DIRECTIONS => Write out exactly the lines from the first line of the records below through the line that contains "Click the QUESTIONS", and stop there.

>>

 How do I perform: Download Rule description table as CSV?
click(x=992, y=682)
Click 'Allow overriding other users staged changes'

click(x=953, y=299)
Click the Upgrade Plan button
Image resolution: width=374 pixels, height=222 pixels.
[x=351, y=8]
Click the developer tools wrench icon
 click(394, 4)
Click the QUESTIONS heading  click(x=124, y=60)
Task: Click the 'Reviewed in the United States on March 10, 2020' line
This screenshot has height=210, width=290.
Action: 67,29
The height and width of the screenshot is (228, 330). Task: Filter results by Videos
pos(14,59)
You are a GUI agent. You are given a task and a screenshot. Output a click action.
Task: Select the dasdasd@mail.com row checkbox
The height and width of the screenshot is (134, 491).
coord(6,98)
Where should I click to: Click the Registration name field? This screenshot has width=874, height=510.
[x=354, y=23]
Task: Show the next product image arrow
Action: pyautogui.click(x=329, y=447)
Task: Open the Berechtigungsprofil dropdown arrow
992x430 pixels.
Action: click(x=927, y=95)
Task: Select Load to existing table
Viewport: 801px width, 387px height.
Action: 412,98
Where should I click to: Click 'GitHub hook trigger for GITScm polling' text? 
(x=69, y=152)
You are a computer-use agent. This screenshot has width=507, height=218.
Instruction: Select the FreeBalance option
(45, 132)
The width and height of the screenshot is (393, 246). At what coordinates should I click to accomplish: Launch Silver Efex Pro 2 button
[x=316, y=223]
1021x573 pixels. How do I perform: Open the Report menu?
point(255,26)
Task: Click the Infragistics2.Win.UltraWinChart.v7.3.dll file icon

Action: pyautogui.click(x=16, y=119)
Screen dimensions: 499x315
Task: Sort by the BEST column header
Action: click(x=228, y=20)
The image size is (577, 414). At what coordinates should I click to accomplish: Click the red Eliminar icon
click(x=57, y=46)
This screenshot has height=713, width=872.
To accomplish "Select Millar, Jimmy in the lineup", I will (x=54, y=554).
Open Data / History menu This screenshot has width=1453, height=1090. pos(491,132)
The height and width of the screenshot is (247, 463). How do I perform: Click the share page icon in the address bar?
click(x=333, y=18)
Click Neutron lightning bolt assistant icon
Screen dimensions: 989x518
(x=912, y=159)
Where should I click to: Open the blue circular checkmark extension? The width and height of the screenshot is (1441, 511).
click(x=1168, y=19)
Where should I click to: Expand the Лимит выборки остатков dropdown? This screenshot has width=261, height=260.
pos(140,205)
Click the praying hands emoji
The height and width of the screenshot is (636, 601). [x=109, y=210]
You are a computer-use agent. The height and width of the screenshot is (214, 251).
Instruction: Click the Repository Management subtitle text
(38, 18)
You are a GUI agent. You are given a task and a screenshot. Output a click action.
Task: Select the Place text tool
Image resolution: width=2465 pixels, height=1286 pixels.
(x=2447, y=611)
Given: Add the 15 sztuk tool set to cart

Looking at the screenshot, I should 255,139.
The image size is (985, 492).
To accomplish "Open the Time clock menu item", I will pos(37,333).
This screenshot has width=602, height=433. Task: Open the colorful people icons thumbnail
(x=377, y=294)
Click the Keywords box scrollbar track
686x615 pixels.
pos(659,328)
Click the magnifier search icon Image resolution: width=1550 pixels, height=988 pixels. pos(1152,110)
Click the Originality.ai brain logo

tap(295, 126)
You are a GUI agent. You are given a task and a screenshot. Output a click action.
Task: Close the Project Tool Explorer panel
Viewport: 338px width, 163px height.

<<

RESULT OF THIS TASK =>
 How do I perform: Download Rule description table as CSV?
click(x=992, y=682)
Click 'Allow overriding other users staged changes'

click(x=953, y=299)
Click the Upgrade Plan button
Image resolution: width=374 pixels, height=222 pixels.
[x=351, y=8]
Click the developer tools wrench icon
 click(394, 4)
Click the QUESTIONS heading  click(x=124, y=60)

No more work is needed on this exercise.